After my experience 3 years ago, I will never use them again. I priced out an instance that estimated around $30/month via their calculator. Instance is indeed around $30 for the first 2 months, then I get a $200 bill. I don't know what the hell happened, but it was over 6x what I had budgeted. I tried to get someone to review my account, but I didn't get a response and just had to suck it up. I paid the $200 and moved on. Never again, I'll use Linode or something else instead.

I clearly did something wrong, but the process was so confusing that I couldn't tell you what it was. It probably had to do with running the server at sub-optimal times when rates were higher, but I don't remember reading anything about that. It was a Windows-based game server, so the extra cpu overhead might have had something to do with it.

I'm using Google Fi. Once I exceed my paid for bandwidth level for a given month it notifies me. When I go 50% over it notifies me a second time. If I want to know the bandwidth used I can check it anytime I want on my phone.

## Data
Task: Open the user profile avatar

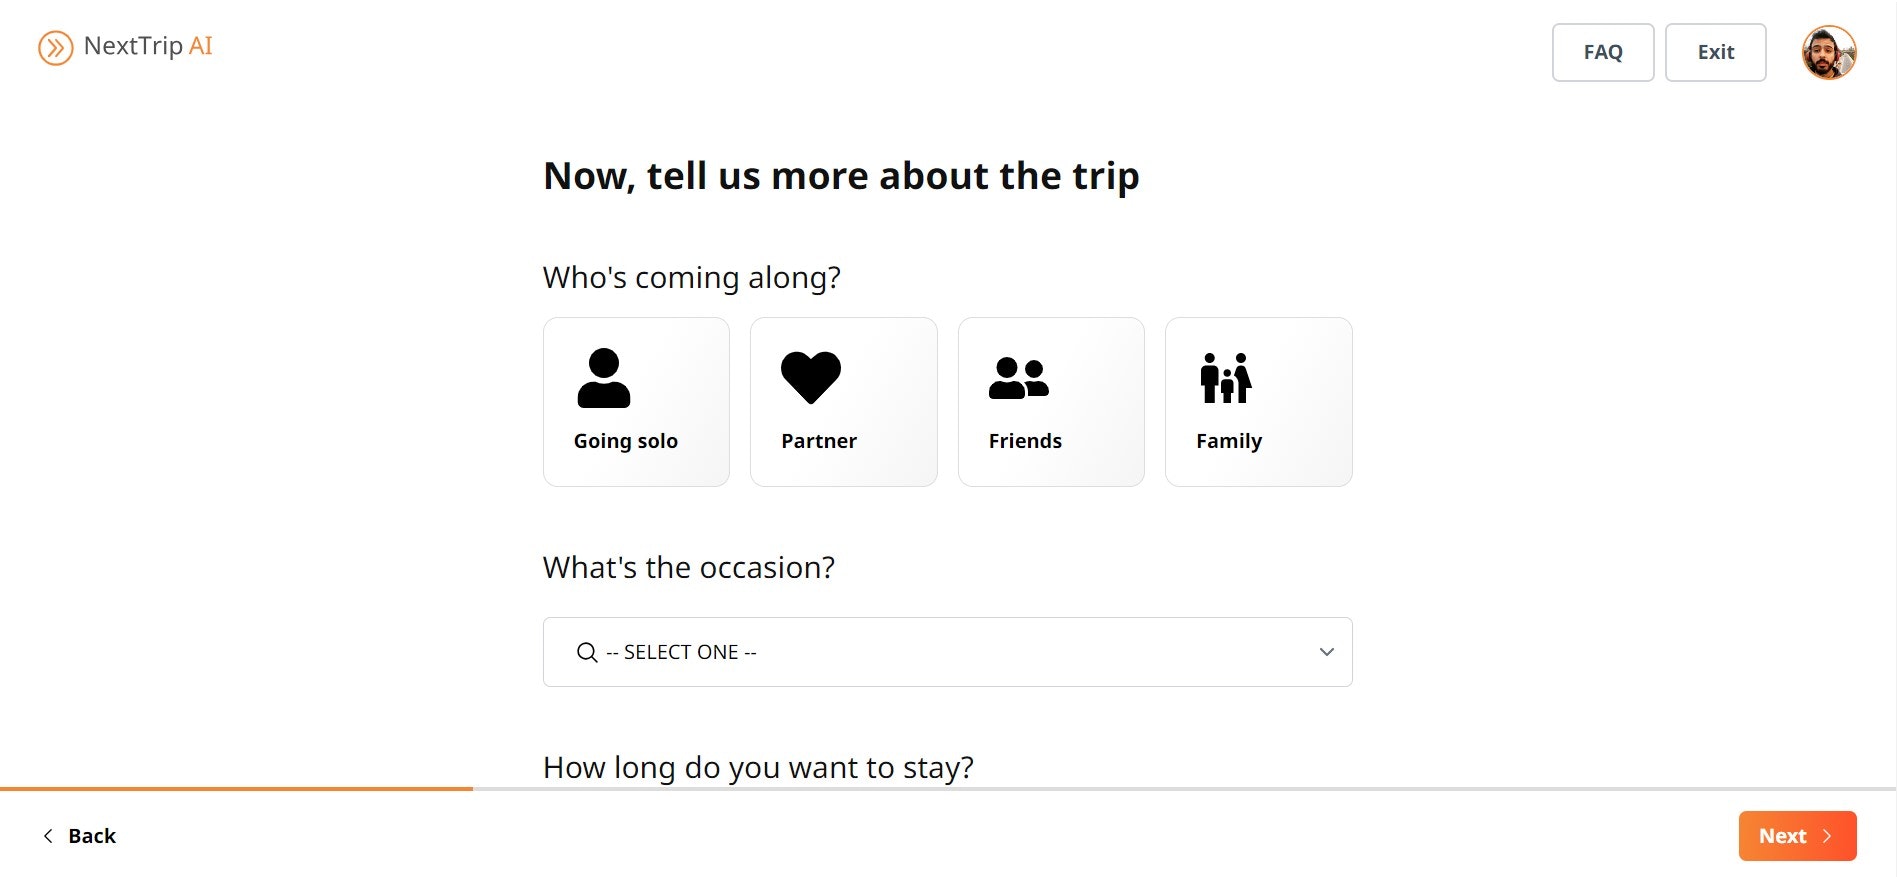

## Problems to solve
(1) In the comment about the surprise cloud bill, what monthly cost did the calculator estimate for the instance?
(2) Reproduce the cloud bill comment word for word from "I clearly did" to "do with it.".
The lines play no part in what follows.

## Results by task
(1) Around $30 per month.

(2)
I clearly did something wrong, but the process was so confusing that I couldn't tell you what it was. It probably had to do with running the server at sub-optimal times when rates were higher, but I don't remember reading anything about that. It was a Windows-based game server, so the extra cpu overhead might have had something to do with it.